#### Your task:
The entries underneath need to be duplicated exactly, with none omitted.

Start of Records supplied

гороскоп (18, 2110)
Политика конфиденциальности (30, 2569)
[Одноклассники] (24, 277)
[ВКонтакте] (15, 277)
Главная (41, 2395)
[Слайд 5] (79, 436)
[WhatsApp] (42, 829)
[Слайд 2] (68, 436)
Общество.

End of Records supplied

#### Your response:
гороскоп (18, 2110)
Политика конфиденциальности (30, 2569)
[Одноклассники] (24, 277)
[ВКонтакте] (15, 277)
Главная (41, 2395)
[Слайд 5] (79, 436)
[WhatsApp] (42, 829)
[Слайд 2] (68, 436)
Общество.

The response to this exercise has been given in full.